The Bulgarian context

Bulgaria is one of the few European markets where Viber remains dominant. For restaurants in Sofia and across the country, Viber is often the primary communication channel — more so than WhatsApp, which is more common with international guests and younger demographics.

The challenge is that Viber and WhatsApp conversations are happening in separate apps, with different contacts, and almost no integration with any kind of business system. Every conversation disappears into a phone's message history and is never seen again.

What is a CRM and why does a restaurant need one

A CRM — customer relationship management system — is simply a database that tracks who your guests are and what their history with you looks like. For a restaurant, a useful CRM entry might look like this:

Мария Петрова — first contact via Viber, 14 March. Asked about birthday dinner options. Booked table for 8, Saturday 19 April.
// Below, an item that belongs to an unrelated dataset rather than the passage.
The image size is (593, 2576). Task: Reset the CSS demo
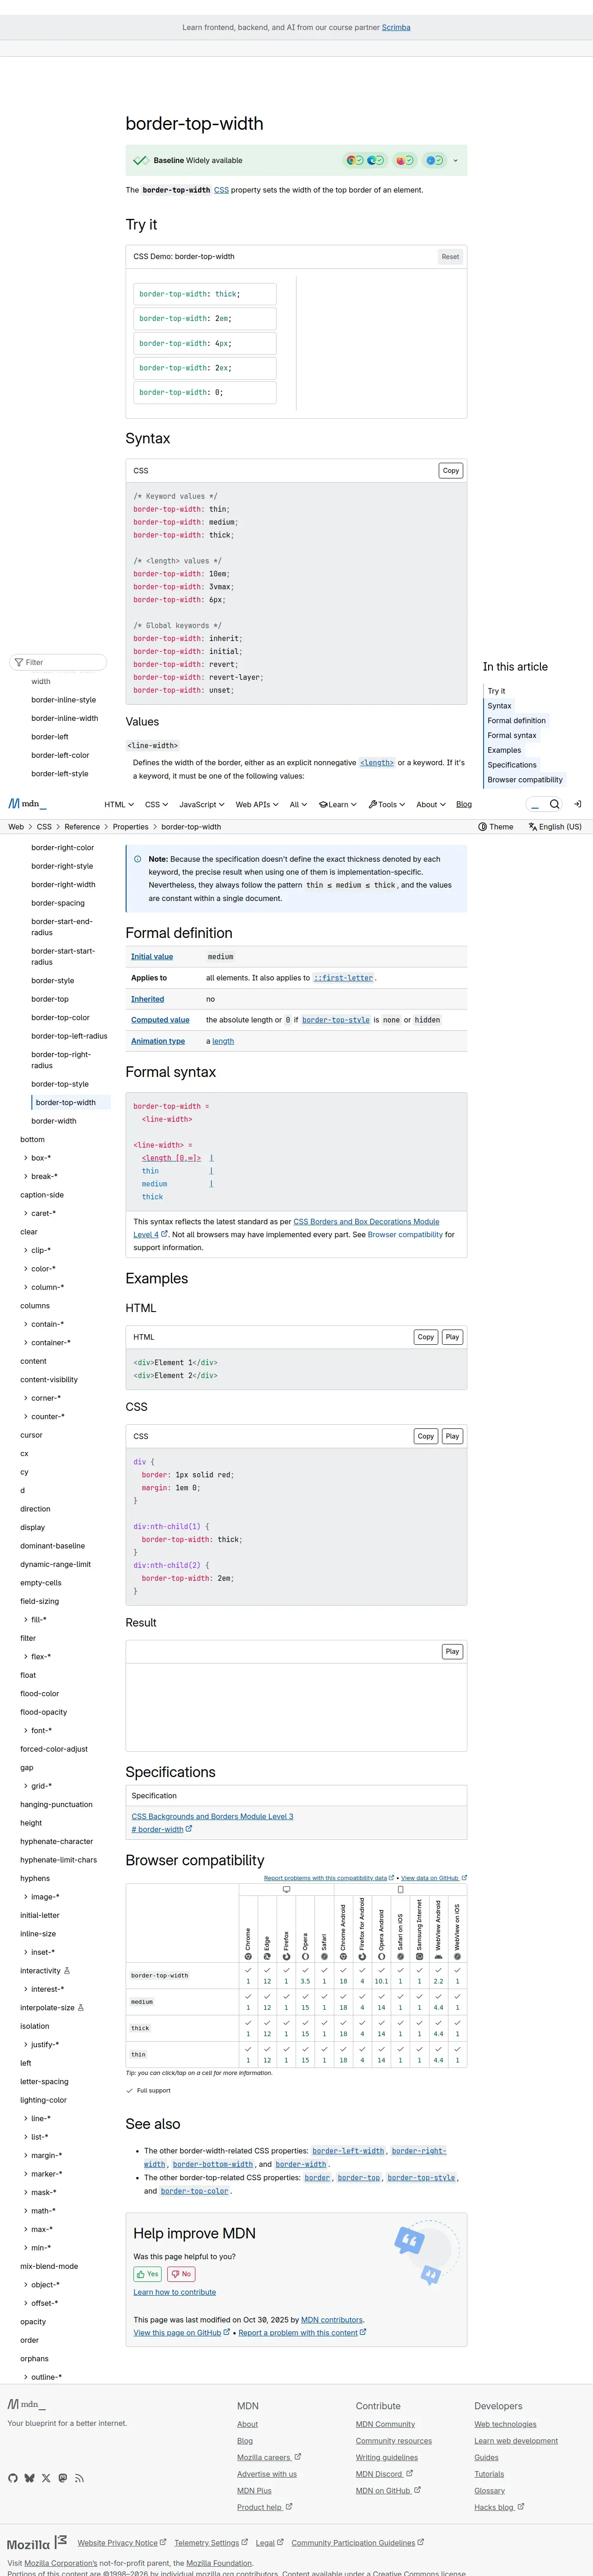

Preferred channel: Viber. Last visit: 19 April. Notes: celebrating birthday, requested no-nut dessert option.

With this information, you can do things that most Bulgarian restaurants simply don't do: send her a personalised message 11 months later asking if she'd like to book for her next birthday. Offer her a special if she brings a group again. Remember her dietary preferences.
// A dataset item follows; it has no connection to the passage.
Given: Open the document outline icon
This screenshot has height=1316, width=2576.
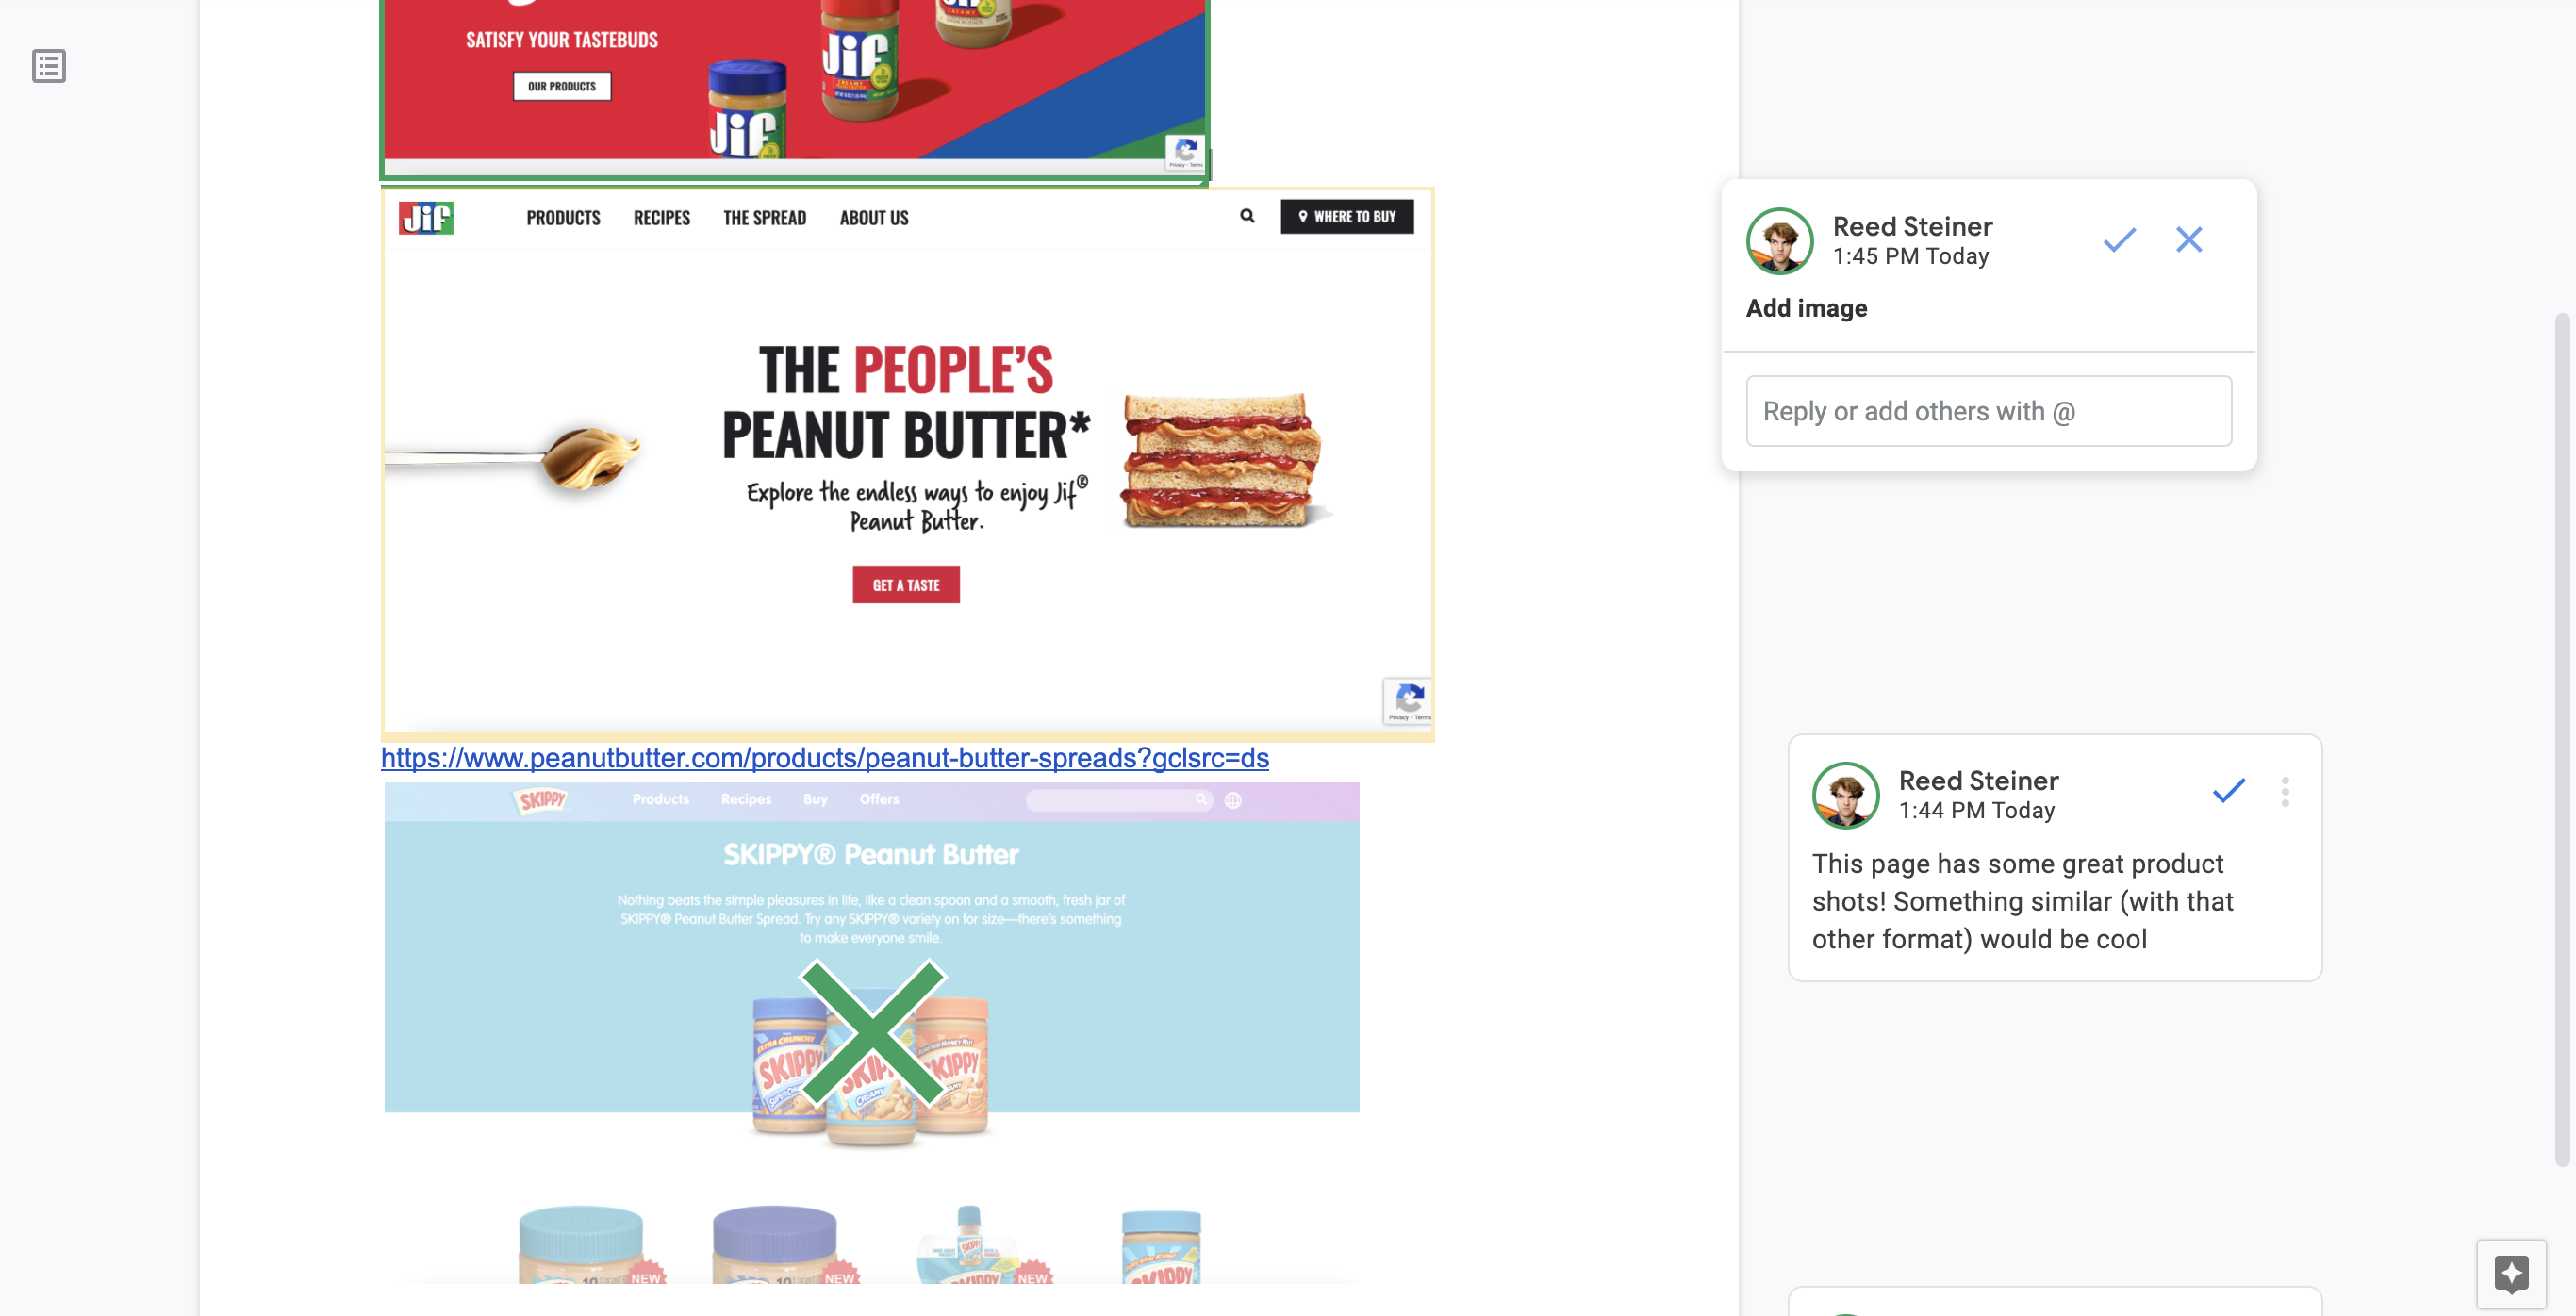Looking at the screenshot, I should pyautogui.click(x=49, y=66).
This is what large hotel chains do with their loyalty programs. There's no reason a neighbourhood restaurant in Sofia can't do the same thing — especially now that the tools exist to automate it.

The problem with manual CRM

Every restaurant owner we've spoken to understands the value of knowing their guests. The problem is time. After a busy Saturday service, nobody is sitting down to enter Viber conversations into a spreadsheet. It simply doesn't happen.
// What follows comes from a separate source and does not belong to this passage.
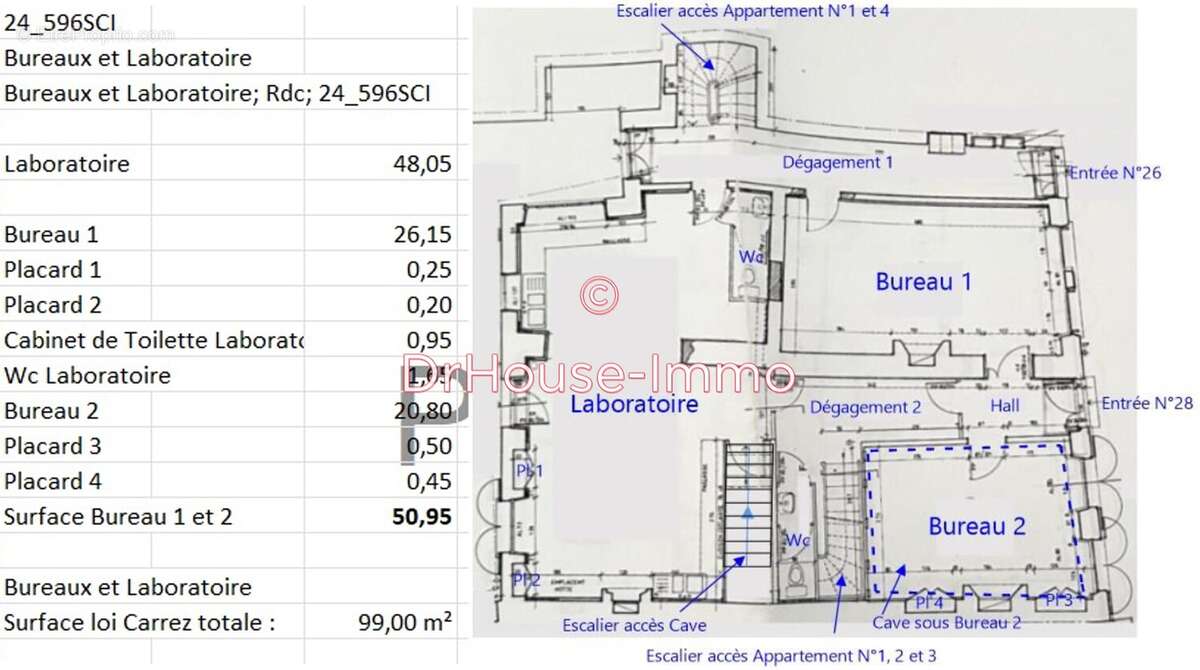
Task: Select the 99,00 m² Carrez total cell
Action: [x=404, y=622]
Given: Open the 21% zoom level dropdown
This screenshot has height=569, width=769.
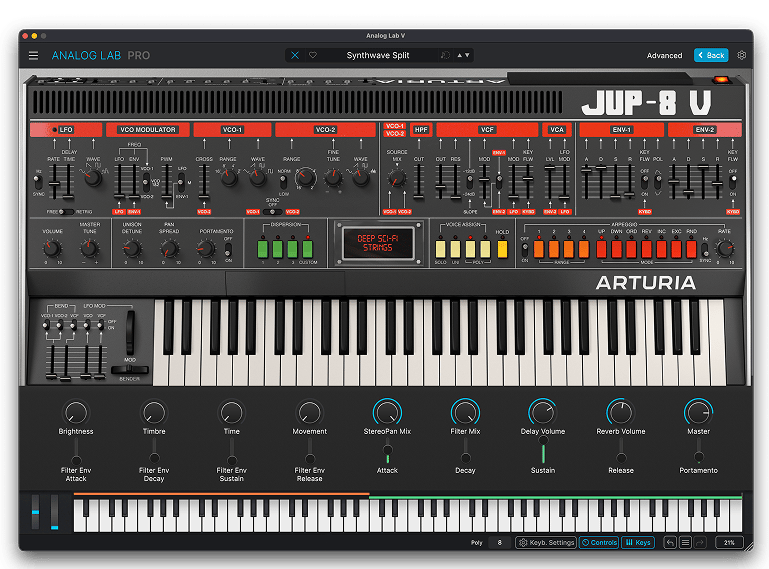Looking at the screenshot, I should (728, 543).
The only way a CRM works for a restaurant is if it fills itself automatically from the communication channels that guests actually use.

How automated CRM works in practice

When a guest sends a WhatsApp message to your restaurant number, the system captures: their phone number, the time and date, the content of the message, and the channel they used. It creates a guest record automatically.

When that same person messages again three months later, the system recognises them. It knows their history. The response can be personalised: "Здравейте Мария, добре дошли отново!"

Over time, you build a picture of your guest base: who your regulars are, when they typically visit, what they usually ask about, which channel they prefer. This data is genuinely valuable for marketing decisions — not just a nice-to-have.

The practical setup

For WhatsApp, you need a WhatsApp Business account connected to your restaurant's phone number. Messages come in, get handled automatically, and are saved to your guest database.

For Viber, you need a Viber Business account — the approval process typically takes 2-3 days. Once approved, the same flow applies.

Both channels can be managed from a single dashboard, so you're not jumping between apps to see what's happening.

What you should track for every guest

At minimum: name or identifier, preferred contact channel, first contact date, last contact date, number of visits or bookings, and any specific notes (allergies, preferences, special occasions). This takes seconds to capture automatically and provides years of value.

The long-term payoff

Restaurants that know their guests outperform those that don't on every metric that matters: repeat visit rate, average spend per visit, word-of-mouth referrals, and resistance to competition. A guest who feels recognised and remembered is dramatically more loyal than one who feels anonymous.

Building that guest intelligence starts with the first WhatsApp or Viber message. If you're not capturing it, you're leaving a permanent asset on the table every single day.